- How to complete this task
Your task is to copy the stretch of lines in the records below that begins with the line containing "Amani Forged (695, 1257)" and ends with the line containing "Modern Concept (846, 1305)", exactly as written, with nothing added.

- Provided data
━━━
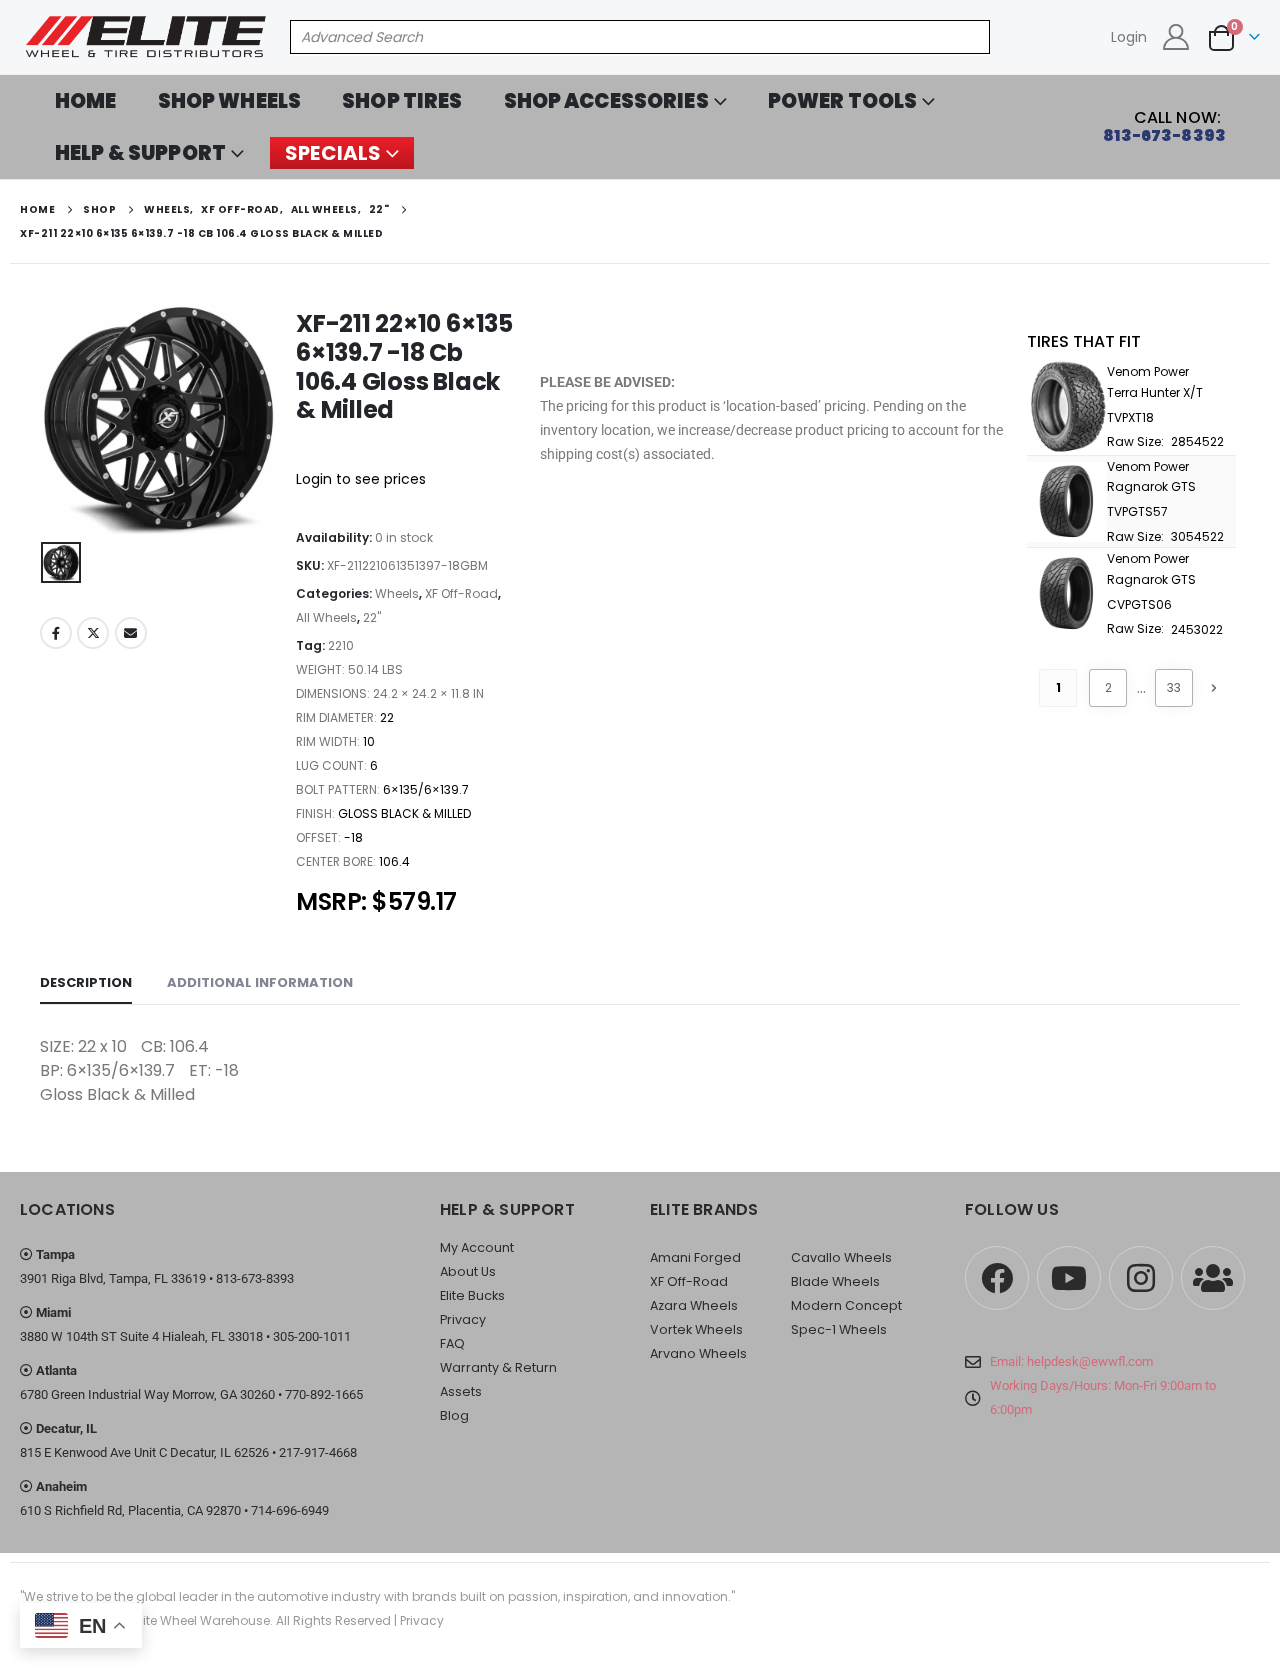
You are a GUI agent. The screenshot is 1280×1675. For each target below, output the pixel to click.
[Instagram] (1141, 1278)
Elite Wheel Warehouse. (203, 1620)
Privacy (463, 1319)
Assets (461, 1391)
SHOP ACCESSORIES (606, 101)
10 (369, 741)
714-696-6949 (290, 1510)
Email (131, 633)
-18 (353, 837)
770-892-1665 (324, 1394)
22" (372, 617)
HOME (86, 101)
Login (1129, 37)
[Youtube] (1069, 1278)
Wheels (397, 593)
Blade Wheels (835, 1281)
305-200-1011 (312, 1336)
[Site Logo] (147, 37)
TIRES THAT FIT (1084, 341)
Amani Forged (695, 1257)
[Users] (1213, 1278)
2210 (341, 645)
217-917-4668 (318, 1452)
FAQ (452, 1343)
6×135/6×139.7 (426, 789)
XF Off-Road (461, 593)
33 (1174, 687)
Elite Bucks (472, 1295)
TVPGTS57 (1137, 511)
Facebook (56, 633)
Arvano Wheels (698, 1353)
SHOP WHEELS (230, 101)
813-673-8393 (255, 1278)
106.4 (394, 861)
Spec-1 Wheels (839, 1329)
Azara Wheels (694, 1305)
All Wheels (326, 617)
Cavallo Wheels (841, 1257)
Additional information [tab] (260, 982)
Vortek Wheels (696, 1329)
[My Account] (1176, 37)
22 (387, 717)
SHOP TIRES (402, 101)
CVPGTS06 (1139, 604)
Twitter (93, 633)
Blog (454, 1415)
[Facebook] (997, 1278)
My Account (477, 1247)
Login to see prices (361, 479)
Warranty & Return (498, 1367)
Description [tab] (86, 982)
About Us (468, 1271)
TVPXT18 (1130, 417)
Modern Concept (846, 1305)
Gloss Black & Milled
━━━
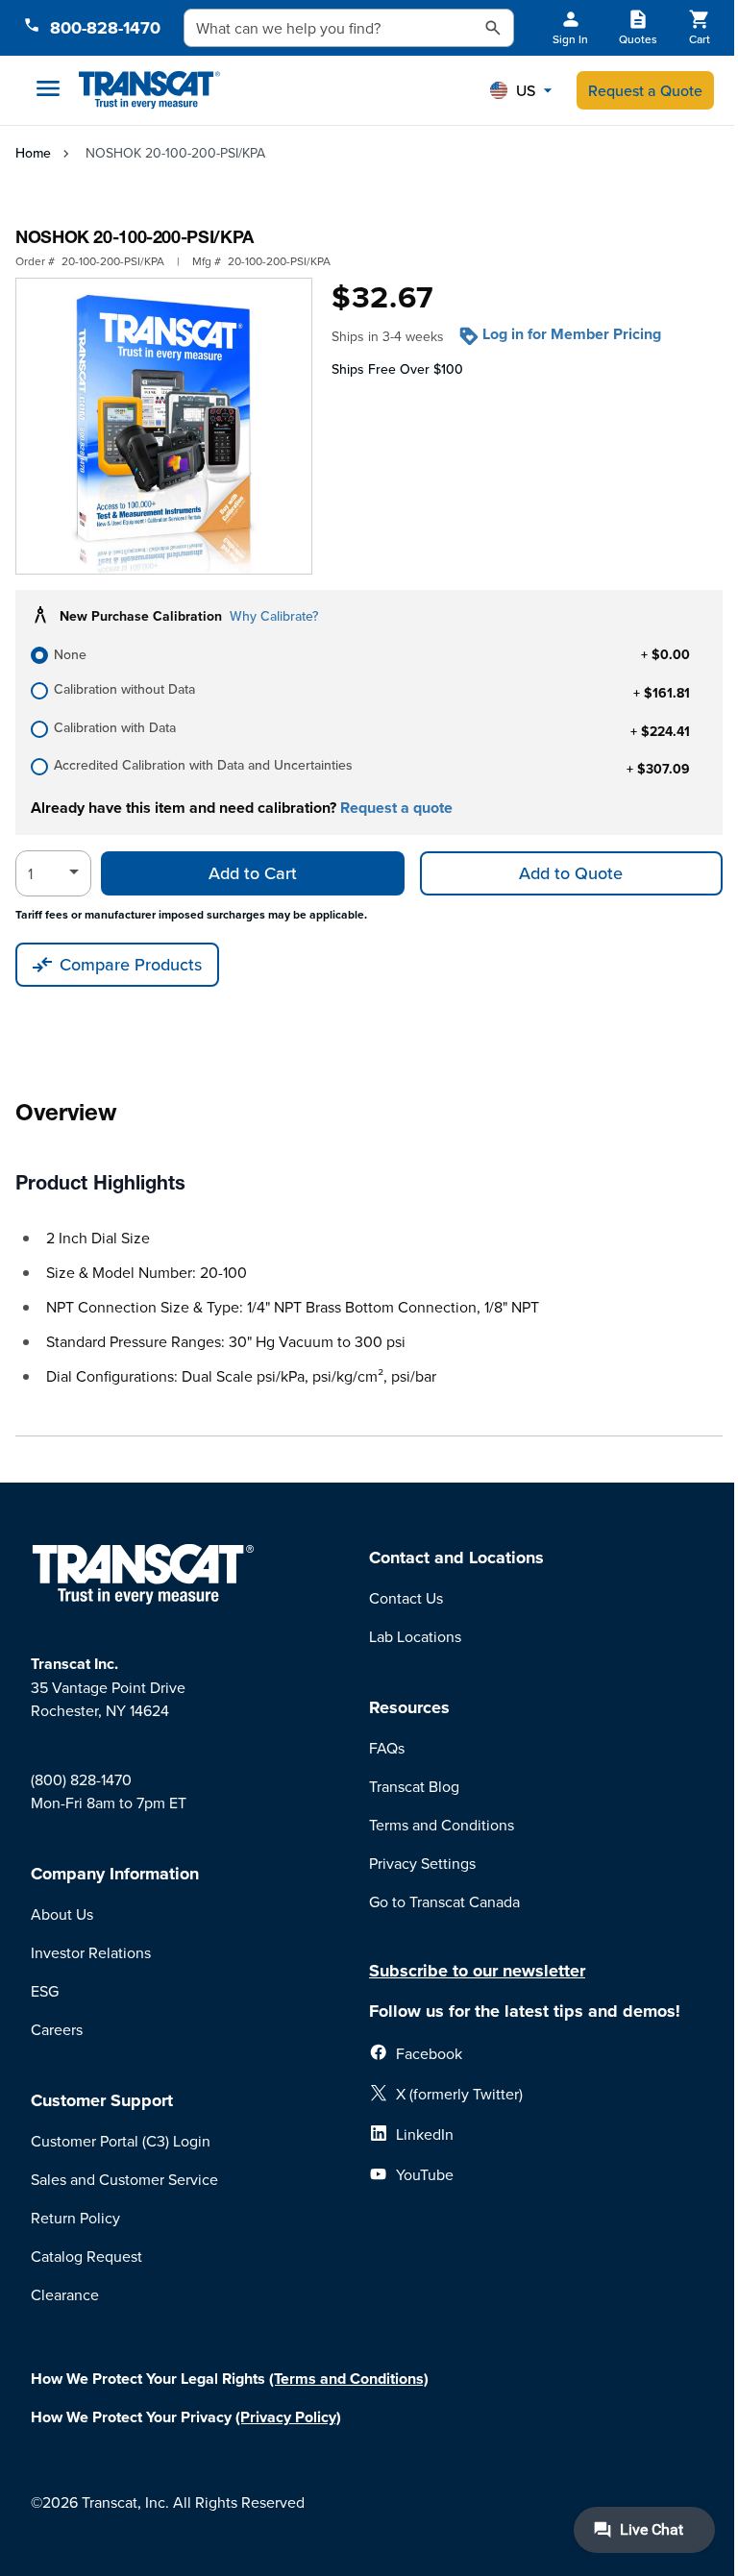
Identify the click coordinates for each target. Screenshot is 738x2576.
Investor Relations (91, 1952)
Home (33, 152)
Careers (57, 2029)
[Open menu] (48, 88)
━━━
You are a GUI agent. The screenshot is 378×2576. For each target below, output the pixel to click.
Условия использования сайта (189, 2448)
━━━
- Answer to this problem
Amani Forged (695, 1257)
[Users] (1213, 1278)
2210 (341, 645)
217-917-4668 (318, 1452)
FAQ (452, 1343)
6×135/6×139.7 (426, 789)
XF Off-Road (461, 593)
33 (1174, 687)
Elite Bucks (472, 1295)
TVPGTS57 (1137, 511)
Facebook (56, 633)
Arvano Wheels (698, 1353)
SHOP WHEELS (230, 101)
813-673-8393 (255, 1278)
106.4 (394, 861)
Spec-1 Wheels (839, 1329)
Azara Wheels (694, 1305)
All Wheels (326, 617)
Cavallo Wheels (841, 1257)
Additional information [tab] (260, 982)
Vortek Wheels (696, 1329)
[My Account] (1176, 37)
22 (387, 717)
SHOP TIRES (402, 101)
CVPGTS06 (1139, 604)
Twitter (93, 633)
Blog (454, 1415)
[Facebook] (997, 1278)
My Account (477, 1247)
Login to see prices (361, 479)
Warranty & Return (498, 1367)
Description [tab] (86, 982)
About Us (468, 1271)
TVPXT18 (1130, 417)
Modern Concept (846, 1305)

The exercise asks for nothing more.